Einst als «grösste Kloake Europas» verschrien, gilt der Rhein heute als weitgehend erholt. Doch da hormonaktive Stoffe im Wasser die Fischpopulationen gefährden, soll mit Ozon oder Pulveraktivkohle Abhilfe geschaffen werden.
Michèle Faller
Auf der Höhe des flachen Gebäudes in Weil am Rhein sind auf beiden Seiten des Ufers zwei grosse Verbotstafeln zu sehen. «Ankerverbot herrscht hier deshalb, weil sich unter der Wasseroberfläche die fünf Entnahmestränge befinden», erklärt Manfred Beubler von der Abteilung Gewässerschutz des Amts für Umwelt und Energie Basel-Stadt. Folgt man Beubler in die Rheinüberwachungsstation (RÜS), zeigt sich die Grösse des unscheinbaren Hauses unterirdisch. Je mehr Treppenstufen nach unten, desto lauter wird das Rauschen und Brummen.
Im Pumpenkeller, etwa zwölf Meter unter der Erdoberfläche und somit unter dem Rheinwasserspiegel, münden die fünf Entnahmestränge, die über die ganze Flussbreite verteilt sind. Stattliche zehn mal 15 Kubikmeter Rheinwasser fliessen hier pro Stunde durch. «Hier im Raum Basel fliesst das Rheinwasser ‹en bloc› runter und vermischt sich nicht», erklärt der Abteilungsleiter des Gewässerschutzes. Deshalb würden für die tägliche Routineuntersuchung die fünf Teilströme in der nebenan befindlichen Mischbatterie mengenproportional vermischt.
Chemie ist über Anrufe dankbar
Die Rheinüberwachungsstation in Weil am Rhein (RÜS) wurde per Staatsvertrag 1990 vom Land Baden-Württemberg und der Schweiz ins Leben gerufen und 1993 eingeweiht. Für den Betrieb der RÜS ist das Basler Amt für Umwelt und Energie zuständig. Die Station überwacht den Fluss als Ganzes.

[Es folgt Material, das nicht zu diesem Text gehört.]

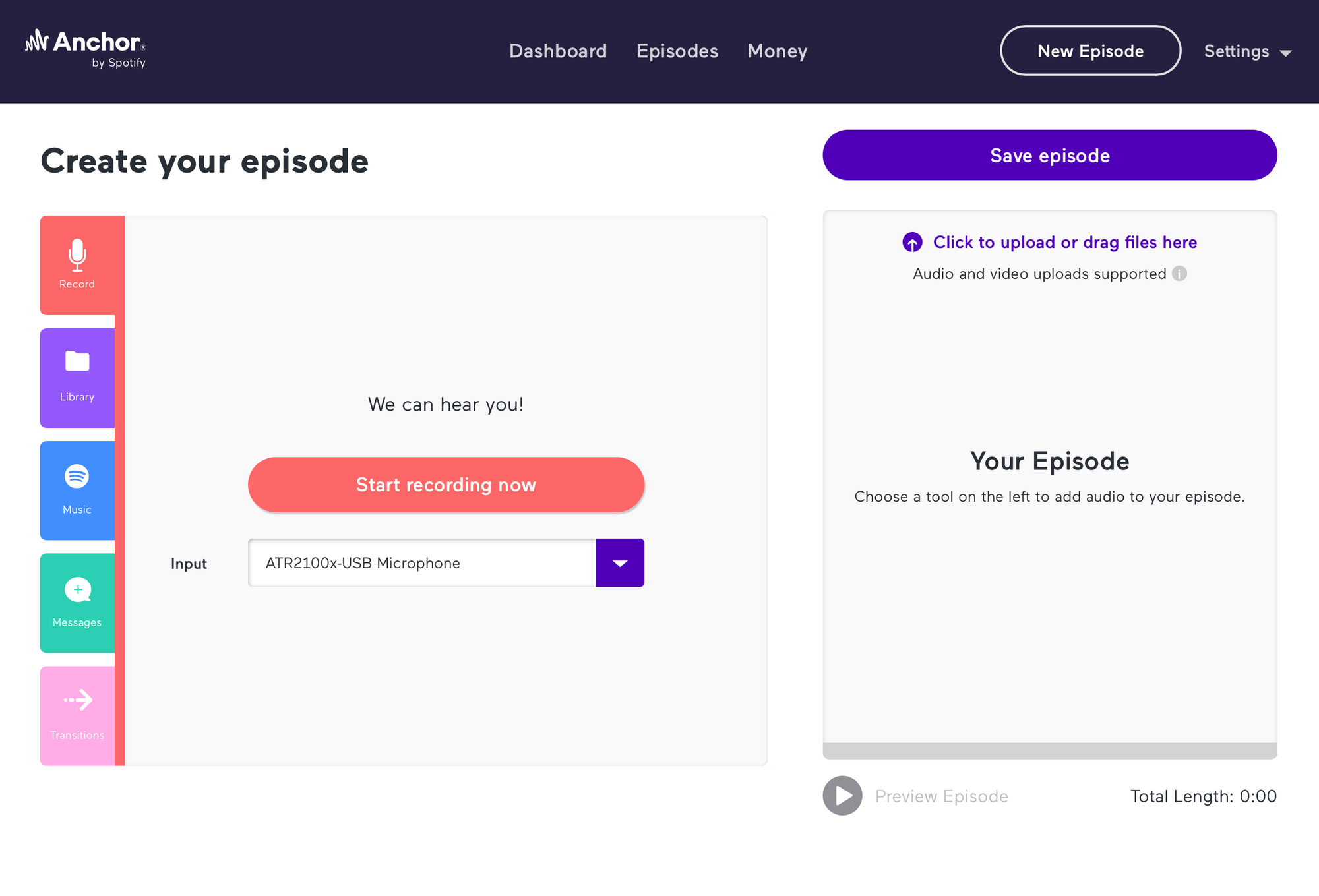The width and height of the screenshot is (1319, 896).
Task: Go to the Money tab
Action: pos(778,51)
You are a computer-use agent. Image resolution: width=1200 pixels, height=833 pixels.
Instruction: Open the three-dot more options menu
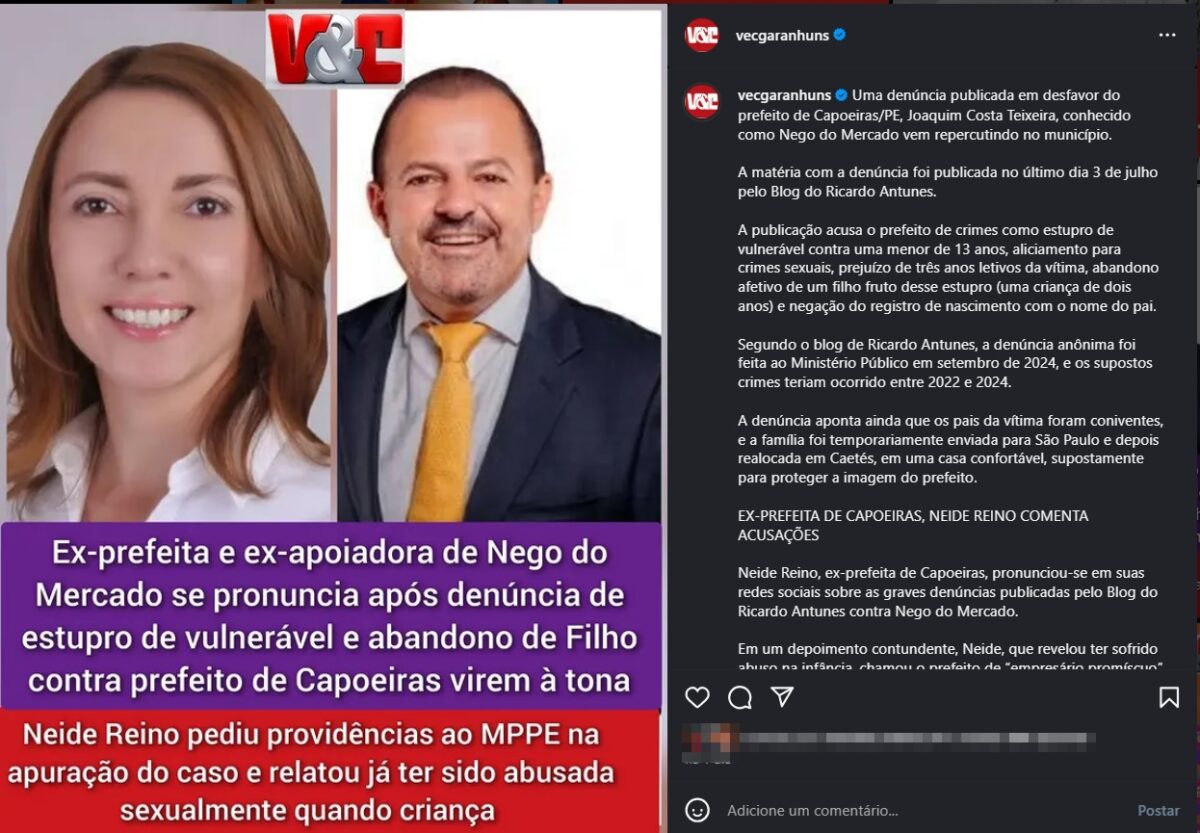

Um die Trinkwasseraufbereitung zu schützen, löst sie Alarm aus, wenn Schadstoffe in zu hoher Konzentration in den Rhein gelangen. Die RÜS ist auch Vollzugsbehörde. Sie überwacht die Einleitung des Flusses in Basel und zieht im Havariefall die Verursacher zur Verantwortung. Denn durch die fünf verschiedenen Entnahmestränge im Rhein lässt sich bestimmen, aus welchem Einleiter allenfalls verunreinigtes Wasser stammt. (mf)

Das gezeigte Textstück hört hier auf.